*** GIVEN TEXT ***

Integrating Practice: Celebrating Teaching Artists of the North Bay 

January 13 - March 26, 2022 - Closing Reception March 19, 5:00- 7:00pm

The artists in this exhibition were asked to consider how their teaching has informed their own practice and vice versa, and how their choice to reside in the North Bay, rather than an urban area, has also played a role in their work. As curators, we looked for patterns in their words and chose to illustrate them here in a visual way

Curated by Carin Jacobs and Mary Fassbinder 

Sena clara creston

 

Sena Clara Creston is an interactive installation artist whose work focuses on the impact light, movement, and materials have on art. Her robotic sculptures reflect our relationship with the natural in an increasingly mediated world. Creston learned to see the beauty of everything growing up as an Artist in New York City and studying Photography and Imaging at NYU. She progressed to interactive installations, receiving an MFA in Electronic Arts from RPI. Creston’s work has been presented at international venues and conferences including the Borealis Festival of Light and Treefort, and she is currently an Assistant Professor of Art at Sonoma State University.

*** EXTRACTED RECORDS ***

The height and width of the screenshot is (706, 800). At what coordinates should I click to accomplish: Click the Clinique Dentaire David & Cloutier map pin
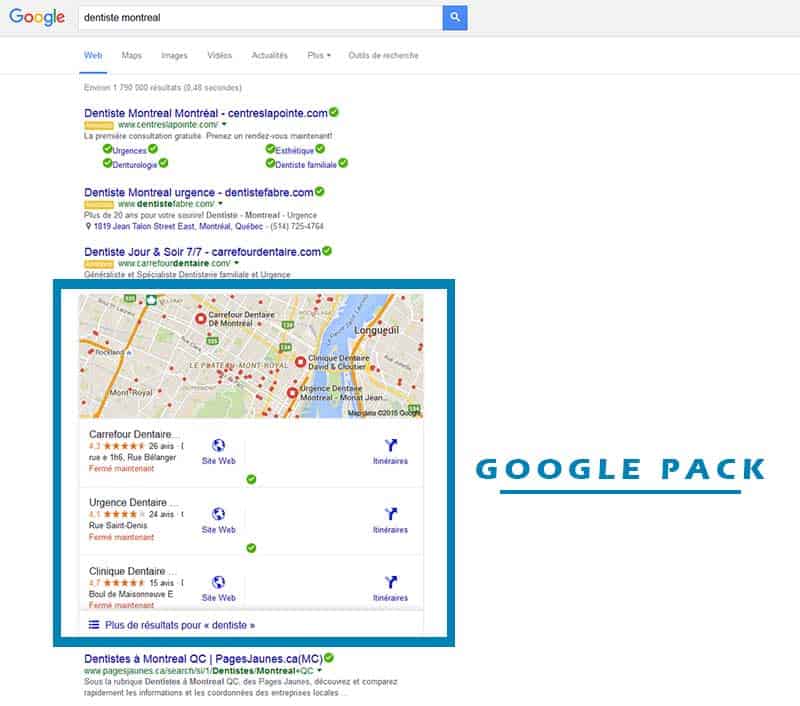click(300, 362)
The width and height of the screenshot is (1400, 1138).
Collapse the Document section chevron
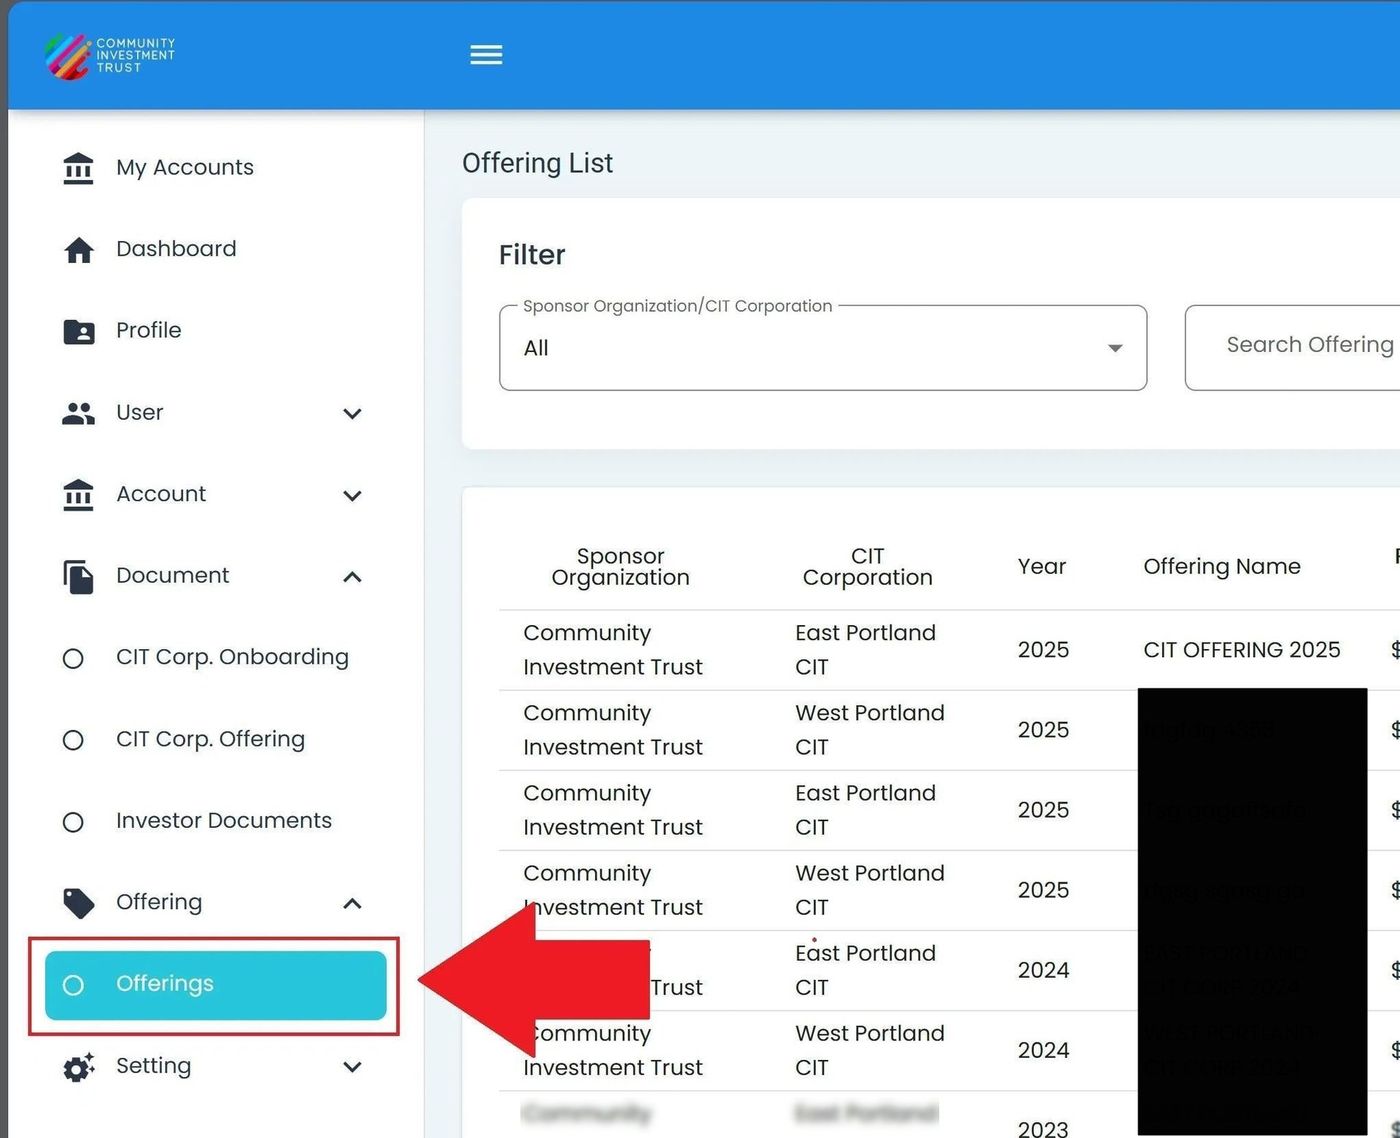click(352, 577)
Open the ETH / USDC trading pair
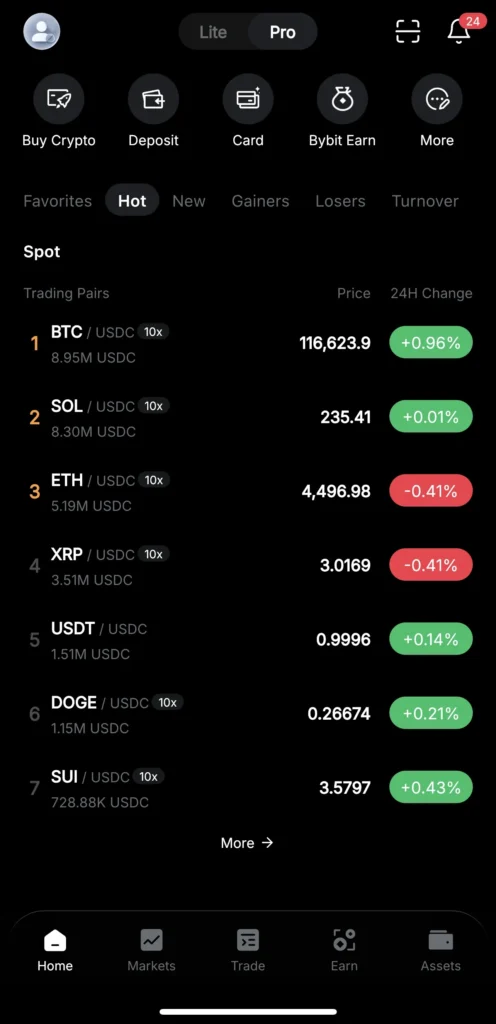496x1024 pixels. coord(248,491)
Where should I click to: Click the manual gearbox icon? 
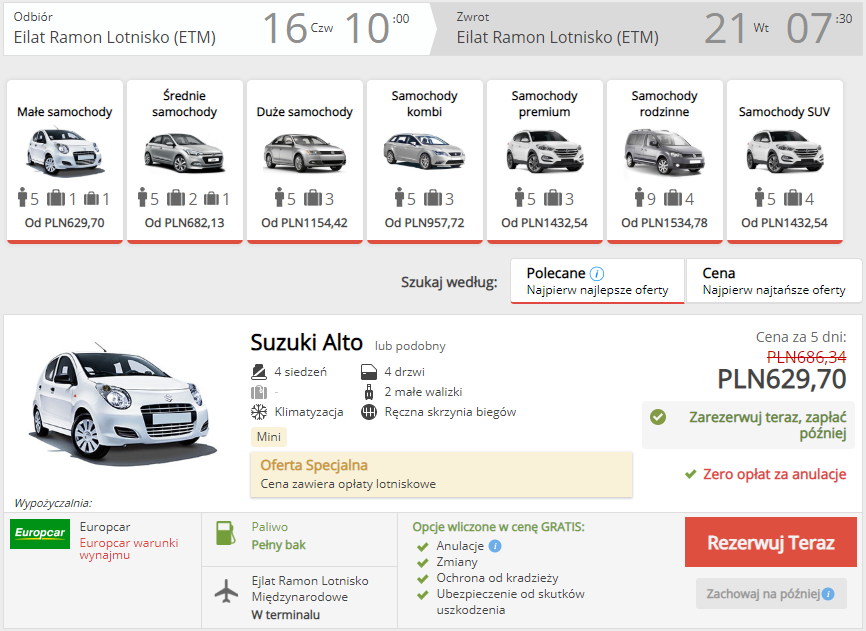pos(369,412)
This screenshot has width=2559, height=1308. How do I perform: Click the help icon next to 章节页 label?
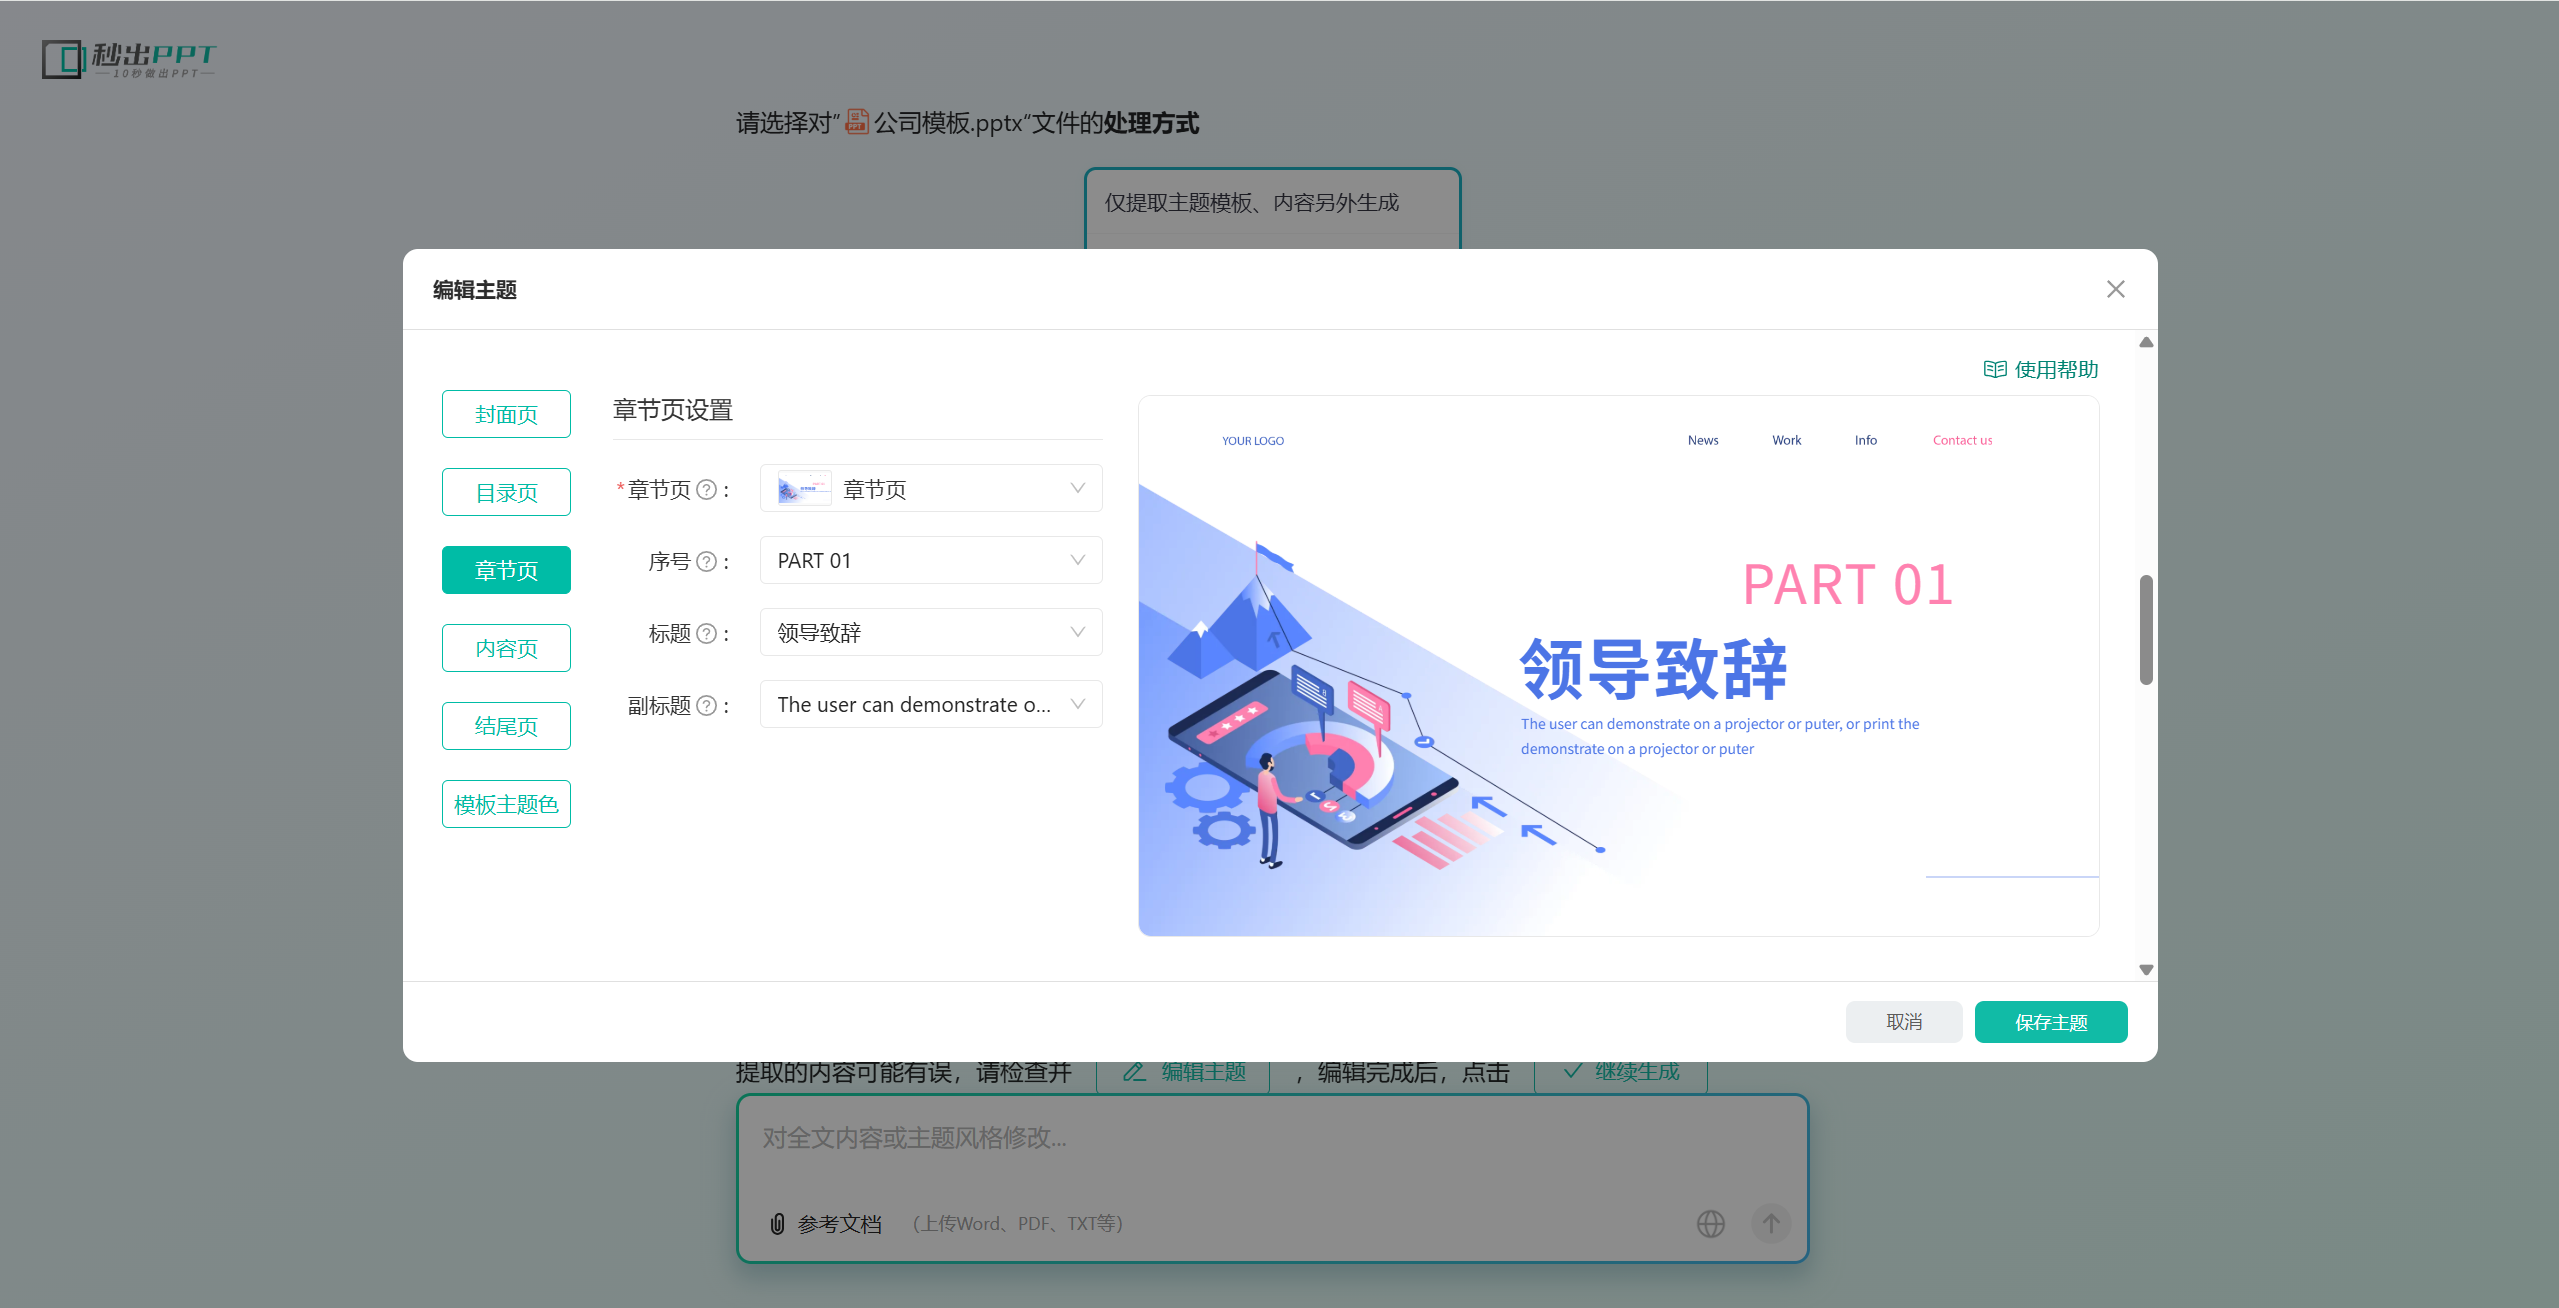[x=706, y=490]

***

# GIVEN REQUEST A
Answer each question using the exhibition text, giving one answer per line and marking the answers (i), (ii), and (iii).
(i) On what date is the closing reception held?
(ii) Who curated the exhibition?
(iii) From which institution did Sena Clara Creston receive an MFA in Electronic Arts?
# GIVEN REQUEST B
List every academic institution named in the exhibition text.
The stored lines are not required for any of the work that follows.

# WRITTEN REPLY A
(i) March 19
(ii) Carin Jacobs and Mary Fassbinder
(iii) RPI

# WRITTEN REPLY B
NYU
RPI
Sonoma State University